Takla Nation
- People: Dakelh
- Headquarters: Prince George
- Province: British Columbia

Land
- Main reserve: North Tacla Lake 7
- Reserves: List Beak Lake 1A, 1B, 4 ; Bear River 3 ; Cheztainya Lake 11 ; Driftwood River 1 ; Klewaduska 6 ; Kotsine 2 ; North Tacla Lake 7A, 8, 10, 11A, 12 ; Tacla Lake 9 ; Tsaytut Island 1C ; Tsupmeet 5 ;
- Land area: 8.09 km^{2} (3.12 sq mi)

Population (2025)
- On reserve: 208
- On other land: 20
- Off reserve: 790
- Total population: 1018

Government
- Chief: John Alan French
- Council: 2023-2027 Wilma Abraham ; Ernie French-Downey ; Anita William ; Colin Jacob Teegee ;

Tribal Council
- Carrier Sekani Tribal Council

Website
- www.taklafn.ca

= Takla Lake First Nation =

Dakelh band government in British Columbia, Canada

Takla Nation is a First Nation located around Takla Lake, 400 km north of Prince George, British Columbia, Canada.

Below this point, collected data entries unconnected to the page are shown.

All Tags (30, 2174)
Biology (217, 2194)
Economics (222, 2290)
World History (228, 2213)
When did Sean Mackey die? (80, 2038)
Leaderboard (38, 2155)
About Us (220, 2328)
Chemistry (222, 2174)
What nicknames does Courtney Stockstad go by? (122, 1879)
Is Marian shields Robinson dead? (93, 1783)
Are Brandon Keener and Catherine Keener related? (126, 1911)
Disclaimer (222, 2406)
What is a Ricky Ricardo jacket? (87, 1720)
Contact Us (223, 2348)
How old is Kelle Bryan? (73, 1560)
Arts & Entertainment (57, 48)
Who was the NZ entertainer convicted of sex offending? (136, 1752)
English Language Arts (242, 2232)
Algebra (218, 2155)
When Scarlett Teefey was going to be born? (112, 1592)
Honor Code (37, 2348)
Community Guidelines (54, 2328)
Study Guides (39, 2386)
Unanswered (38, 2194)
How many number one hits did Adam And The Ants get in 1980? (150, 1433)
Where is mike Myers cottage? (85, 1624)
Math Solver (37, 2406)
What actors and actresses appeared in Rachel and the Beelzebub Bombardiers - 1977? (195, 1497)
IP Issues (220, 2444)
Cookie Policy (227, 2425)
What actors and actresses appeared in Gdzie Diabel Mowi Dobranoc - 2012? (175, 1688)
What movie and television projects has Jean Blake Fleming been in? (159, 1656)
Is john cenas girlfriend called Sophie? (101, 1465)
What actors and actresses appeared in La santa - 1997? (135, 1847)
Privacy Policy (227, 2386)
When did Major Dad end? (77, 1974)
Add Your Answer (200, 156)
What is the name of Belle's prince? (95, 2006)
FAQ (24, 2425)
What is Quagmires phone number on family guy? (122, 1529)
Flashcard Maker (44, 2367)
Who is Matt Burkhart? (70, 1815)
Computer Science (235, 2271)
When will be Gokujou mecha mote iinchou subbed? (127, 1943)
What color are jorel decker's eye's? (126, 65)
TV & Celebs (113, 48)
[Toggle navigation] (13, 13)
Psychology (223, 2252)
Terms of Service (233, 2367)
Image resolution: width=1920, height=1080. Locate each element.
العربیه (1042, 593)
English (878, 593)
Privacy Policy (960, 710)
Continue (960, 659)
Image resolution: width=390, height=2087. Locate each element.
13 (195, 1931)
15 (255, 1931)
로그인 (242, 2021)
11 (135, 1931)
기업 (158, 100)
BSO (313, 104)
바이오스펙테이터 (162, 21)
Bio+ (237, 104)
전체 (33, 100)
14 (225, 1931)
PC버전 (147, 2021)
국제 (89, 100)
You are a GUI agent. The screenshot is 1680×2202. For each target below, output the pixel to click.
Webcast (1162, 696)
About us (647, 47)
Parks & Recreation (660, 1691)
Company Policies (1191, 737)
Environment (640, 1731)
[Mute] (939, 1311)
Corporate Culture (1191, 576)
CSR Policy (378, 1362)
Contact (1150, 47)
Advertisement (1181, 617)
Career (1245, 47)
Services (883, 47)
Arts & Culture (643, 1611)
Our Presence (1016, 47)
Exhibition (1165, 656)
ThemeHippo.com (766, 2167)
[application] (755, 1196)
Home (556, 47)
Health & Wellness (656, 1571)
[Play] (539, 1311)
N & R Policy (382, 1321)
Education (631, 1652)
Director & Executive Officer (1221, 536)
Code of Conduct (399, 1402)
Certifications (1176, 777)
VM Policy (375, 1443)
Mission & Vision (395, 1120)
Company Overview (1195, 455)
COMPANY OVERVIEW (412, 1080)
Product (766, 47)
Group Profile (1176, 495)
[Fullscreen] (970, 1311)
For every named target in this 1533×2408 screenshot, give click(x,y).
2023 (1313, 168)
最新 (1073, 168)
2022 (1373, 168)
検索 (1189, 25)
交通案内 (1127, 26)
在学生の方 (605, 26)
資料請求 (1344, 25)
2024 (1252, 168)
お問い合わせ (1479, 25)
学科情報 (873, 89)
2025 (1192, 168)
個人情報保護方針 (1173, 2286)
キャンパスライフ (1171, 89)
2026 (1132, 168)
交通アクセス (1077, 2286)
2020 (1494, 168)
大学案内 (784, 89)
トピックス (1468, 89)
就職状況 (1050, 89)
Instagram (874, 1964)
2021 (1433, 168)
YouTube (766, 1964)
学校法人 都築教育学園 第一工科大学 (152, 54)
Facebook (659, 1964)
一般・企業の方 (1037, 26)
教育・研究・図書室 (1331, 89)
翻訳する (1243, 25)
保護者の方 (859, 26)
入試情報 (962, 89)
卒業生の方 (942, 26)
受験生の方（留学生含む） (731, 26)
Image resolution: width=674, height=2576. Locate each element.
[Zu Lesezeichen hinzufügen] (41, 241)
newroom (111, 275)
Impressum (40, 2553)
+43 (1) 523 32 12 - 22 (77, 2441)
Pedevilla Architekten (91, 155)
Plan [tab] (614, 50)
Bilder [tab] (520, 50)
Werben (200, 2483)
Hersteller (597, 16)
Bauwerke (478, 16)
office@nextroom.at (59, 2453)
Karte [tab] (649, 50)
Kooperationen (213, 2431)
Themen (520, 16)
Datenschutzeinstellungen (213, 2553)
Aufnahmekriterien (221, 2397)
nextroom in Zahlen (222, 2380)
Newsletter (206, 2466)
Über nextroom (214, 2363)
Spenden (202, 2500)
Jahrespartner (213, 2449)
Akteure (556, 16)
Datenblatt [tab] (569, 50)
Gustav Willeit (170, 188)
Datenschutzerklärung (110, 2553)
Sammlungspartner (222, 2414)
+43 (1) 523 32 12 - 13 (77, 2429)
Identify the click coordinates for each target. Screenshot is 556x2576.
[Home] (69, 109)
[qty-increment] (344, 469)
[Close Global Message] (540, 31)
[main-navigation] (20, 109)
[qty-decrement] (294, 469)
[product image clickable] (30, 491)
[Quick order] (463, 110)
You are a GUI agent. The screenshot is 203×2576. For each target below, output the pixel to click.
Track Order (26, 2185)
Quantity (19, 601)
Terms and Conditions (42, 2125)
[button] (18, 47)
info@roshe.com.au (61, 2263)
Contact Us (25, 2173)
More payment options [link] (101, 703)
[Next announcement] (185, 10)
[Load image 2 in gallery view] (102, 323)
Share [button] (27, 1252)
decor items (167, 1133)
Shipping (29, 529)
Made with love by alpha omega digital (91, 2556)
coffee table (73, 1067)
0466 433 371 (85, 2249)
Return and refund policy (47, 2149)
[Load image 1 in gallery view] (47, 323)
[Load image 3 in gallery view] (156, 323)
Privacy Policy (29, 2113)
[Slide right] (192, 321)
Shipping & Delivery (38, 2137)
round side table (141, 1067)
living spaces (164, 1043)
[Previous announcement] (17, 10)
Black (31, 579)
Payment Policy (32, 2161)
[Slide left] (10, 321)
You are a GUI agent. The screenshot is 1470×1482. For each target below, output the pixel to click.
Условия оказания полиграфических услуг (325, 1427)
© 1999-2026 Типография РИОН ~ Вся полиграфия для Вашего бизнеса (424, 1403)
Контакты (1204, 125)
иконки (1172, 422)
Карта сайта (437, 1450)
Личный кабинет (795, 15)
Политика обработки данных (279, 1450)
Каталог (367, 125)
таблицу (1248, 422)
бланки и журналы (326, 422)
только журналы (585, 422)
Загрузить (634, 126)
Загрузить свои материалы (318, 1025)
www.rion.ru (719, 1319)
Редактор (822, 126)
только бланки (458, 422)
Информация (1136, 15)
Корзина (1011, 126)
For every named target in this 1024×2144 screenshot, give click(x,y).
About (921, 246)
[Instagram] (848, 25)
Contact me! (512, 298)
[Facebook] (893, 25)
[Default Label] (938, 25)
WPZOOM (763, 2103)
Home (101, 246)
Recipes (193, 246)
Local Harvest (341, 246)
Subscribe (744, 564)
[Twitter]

The main community is at Takla Landing, at the north end of Takla Lake, but the band services 17 reserves totaling 809 hectares. Takla Lake First Nation has approximately 950 members. It was created by the amalgamation of the Takla Lake and Fort Connelly bands in 1959.

==Facilities==

The community is also home to the Nuswadeezulh Community School, offering Kindergarten to Grade 10, as well as adult education and alternate education classes. Nuswadeezulh means "Looking into the Future".

A Royal Canadian Mounted Police detachment was established by agreement with Takla First Nation and opened in October 1999. The detachment has two designated native police officers and one corporal non-commissioned officer in charge.

Takla Lake is accessible by an unpaved forestry road that branches off the Tache Road about 5 km short of the village of Tache. Access was formerly only by boat or float plane (see Takla Landing Water Aerodrome). Postal service is available at Takla Lake with mail pick-up and delivery once per week. Electricity has been provided since 1985. Previously, only the school, health station and band office had electricity provided by diesel generators. Telephone and internet service has switched from residential Telus lines to satellite service.

==Governance and language==

Takla Lake First Nation has one chief and four councilors, all elected at large by the community.

The Takla Lake people speak predominantly English and the Babine dialect of Babine-Witsuwit'en, locally referred to as "Carrier". Formerly many people also spoke Sekani, and some spoke Gitksan. Some people also speak the Stuart Lake dialect of Carrier. The overall identification of the community is as Carrier.